Available records:
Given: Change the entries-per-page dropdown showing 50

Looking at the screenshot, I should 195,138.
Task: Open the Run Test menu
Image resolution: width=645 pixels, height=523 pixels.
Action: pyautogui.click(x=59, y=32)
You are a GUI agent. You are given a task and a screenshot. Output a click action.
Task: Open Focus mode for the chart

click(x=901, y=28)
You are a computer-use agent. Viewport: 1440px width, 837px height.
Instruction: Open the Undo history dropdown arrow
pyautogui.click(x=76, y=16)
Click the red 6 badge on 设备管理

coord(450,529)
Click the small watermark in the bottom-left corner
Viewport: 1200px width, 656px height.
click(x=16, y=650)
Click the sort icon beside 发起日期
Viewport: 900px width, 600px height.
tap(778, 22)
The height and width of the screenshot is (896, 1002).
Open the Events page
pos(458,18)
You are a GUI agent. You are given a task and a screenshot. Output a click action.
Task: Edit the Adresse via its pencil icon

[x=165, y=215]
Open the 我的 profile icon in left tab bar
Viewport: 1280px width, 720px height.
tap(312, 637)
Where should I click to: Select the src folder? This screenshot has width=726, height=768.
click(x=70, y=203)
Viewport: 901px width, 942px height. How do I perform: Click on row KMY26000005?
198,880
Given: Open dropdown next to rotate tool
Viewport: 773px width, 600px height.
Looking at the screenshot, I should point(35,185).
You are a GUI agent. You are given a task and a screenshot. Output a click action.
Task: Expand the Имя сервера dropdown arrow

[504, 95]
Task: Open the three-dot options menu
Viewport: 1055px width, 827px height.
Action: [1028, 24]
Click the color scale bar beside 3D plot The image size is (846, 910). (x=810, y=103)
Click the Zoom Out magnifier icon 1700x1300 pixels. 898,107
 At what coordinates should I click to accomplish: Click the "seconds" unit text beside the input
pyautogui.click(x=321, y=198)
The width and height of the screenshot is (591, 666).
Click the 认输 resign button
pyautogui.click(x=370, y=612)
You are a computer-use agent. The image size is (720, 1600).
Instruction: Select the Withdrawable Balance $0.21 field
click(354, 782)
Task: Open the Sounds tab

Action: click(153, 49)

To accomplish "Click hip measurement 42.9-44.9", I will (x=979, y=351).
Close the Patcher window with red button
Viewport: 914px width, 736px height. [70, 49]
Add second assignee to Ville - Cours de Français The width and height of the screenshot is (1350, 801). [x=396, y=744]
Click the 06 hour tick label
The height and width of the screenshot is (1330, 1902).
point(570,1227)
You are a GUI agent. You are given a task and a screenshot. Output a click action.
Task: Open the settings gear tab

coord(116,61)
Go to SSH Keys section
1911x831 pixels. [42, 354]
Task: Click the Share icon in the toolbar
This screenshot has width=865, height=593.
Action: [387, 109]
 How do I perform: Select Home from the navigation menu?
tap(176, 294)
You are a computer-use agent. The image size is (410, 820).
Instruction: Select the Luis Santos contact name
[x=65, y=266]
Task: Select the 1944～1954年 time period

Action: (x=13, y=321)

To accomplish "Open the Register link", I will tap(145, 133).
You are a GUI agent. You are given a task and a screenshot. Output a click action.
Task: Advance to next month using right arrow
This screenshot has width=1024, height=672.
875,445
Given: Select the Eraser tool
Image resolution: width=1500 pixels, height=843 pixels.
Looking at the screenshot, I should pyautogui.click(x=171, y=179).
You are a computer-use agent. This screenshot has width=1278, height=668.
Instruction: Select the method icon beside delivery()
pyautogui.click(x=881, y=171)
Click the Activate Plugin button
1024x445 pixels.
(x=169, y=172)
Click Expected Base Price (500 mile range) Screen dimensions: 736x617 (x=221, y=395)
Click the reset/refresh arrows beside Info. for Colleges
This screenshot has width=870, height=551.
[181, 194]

Activity:
An identical copy of the preceding records should be returned.

Exercise solution:
Given: Change the entries-per-page dropdown showing 50

Looking at the screenshot, I should 195,138.
Task: Open the Run Test menu
Image resolution: width=645 pixels, height=523 pixels.
Action: pyautogui.click(x=59, y=32)
You are a GUI agent. You are given a task and a screenshot. Output a click action.
Task: Open Focus mode for the chart

click(x=901, y=28)
You are a computer-use agent. Viewport: 1440px width, 837px height.
Instruction: Open the Undo history dropdown arrow
pyautogui.click(x=76, y=16)
Click the red 6 badge on 设备管理

coord(450,529)
Click the small watermark in the bottom-left corner
Viewport: 1200px width, 656px height.
click(x=16, y=650)
Click the sort icon beside 发起日期
Viewport: 900px width, 600px height.
tap(778, 22)
The height and width of the screenshot is (896, 1002).
Open the Events page
pos(458,18)
You are a GUI agent. You are given a task and a screenshot. Output a click action.
Task: Edit the Adresse via its pencil icon

[x=165, y=215]
Open the 我的 profile icon in left tab bar
Viewport: 1280px width, 720px height.
tap(312, 637)
Where should I click to: Select the src folder? This screenshot has width=726, height=768.
click(x=70, y=203)
Viewport: 901px width, 942px height. How do I perform: Click on row KMY26000005?
198,880
Given: Open dropdown next to rotate tool
Viewport: 773px width, 600px height.
Looking at the screenshot, I should point(35,185).
You are a GUI agent. You are given a task and a screenshot. Output a click action.
Task: Expand the Имя сервера dropdown arrow

[504, 95]
Task: Open the three-dot options menu
Viewport: 1055px width, 827px height.
Action: [1028, 24]
Click the color scale bar beside 3D plot The image size is (846, 910). (x=810, y=103)
Click the Zoom Out magnifier icon 1700x1300 pixels. 898,107
 At what coordinates should I click to accomplish: Click the "seconds" unit text beside the input
pyautogui.click(x=321, y=198)
The width and height of the screenshot is (591, 666).
Click the 认输 resign button
pyautogui.click(x=370, y=612)
You are a computer-use agent. The image size is (720, 1600).
Instruction: Select the Withdrawable Balance $0.21 field
click(354, 782)
Task: Open the Sounds tab

Action: click(153, 49)

To accomplish "Click hip measurement 42.9-44.9", I will (x=979, y=351).
Close the Patcher window with red button
Viewport: 914px width, 736px height. [70, 49]
Add second assignee to Ville - Cours de Français The width and height of the screenshot is (1350, 801). [x=396, y=744]
Click the 06 hour tick label
The height and width of the screenshot is (1330, 1902).
point(570,1227)
You are a GUI agent. You are given a task and a screenshot. Output a click action.
Task: Open the settings gear tab

coord(116,61)
Go to SSH Keys section
1911x831 pixels. [42, 354]
Task: Click the Share icon in the toolbar
This screenshot has width=865, height=593.
Action: [387, 109]
 How do I perform: Select Home from the navigation menu?
tap(176, 294)
You are a computer-use agent. The image size is (410, 820).
Instruction: Select the Luis Santos contact name
[x=65, y=266]
Task: Select the 1944～1954年 time period

Action: (x=13, y=321)

To accomplish "Open the Register link", I will tap(145, 133).
You are a GUI agent. You are given a task and a screenshot. Output a click action.
Task: Advance to next month using right arrow
This screenshot has width=1024, height=672.
875,445
Given: Select the Eraser tool
Image resolution: width=1500 pixels, height=843 pixels.
Looking at the screenshot, I should pyautogui.click(x=171, y=179).
You are a computer-use agent. This screenshot has width=1278, height=668.
Instruction: Select the method icon beside delivery()
pyautogui.click(x=881, y=171)
Click the Activate Plugin button
1024x445 pixels.
(x=169, y=172)
Click Expected Base Price (500 mile range) Screen dimensions: 736x617 (x=221, y=395)
Click the reset/refresh arrows beside Info. for Colleges
This screenshot has width=870, height=551.
[181, 194]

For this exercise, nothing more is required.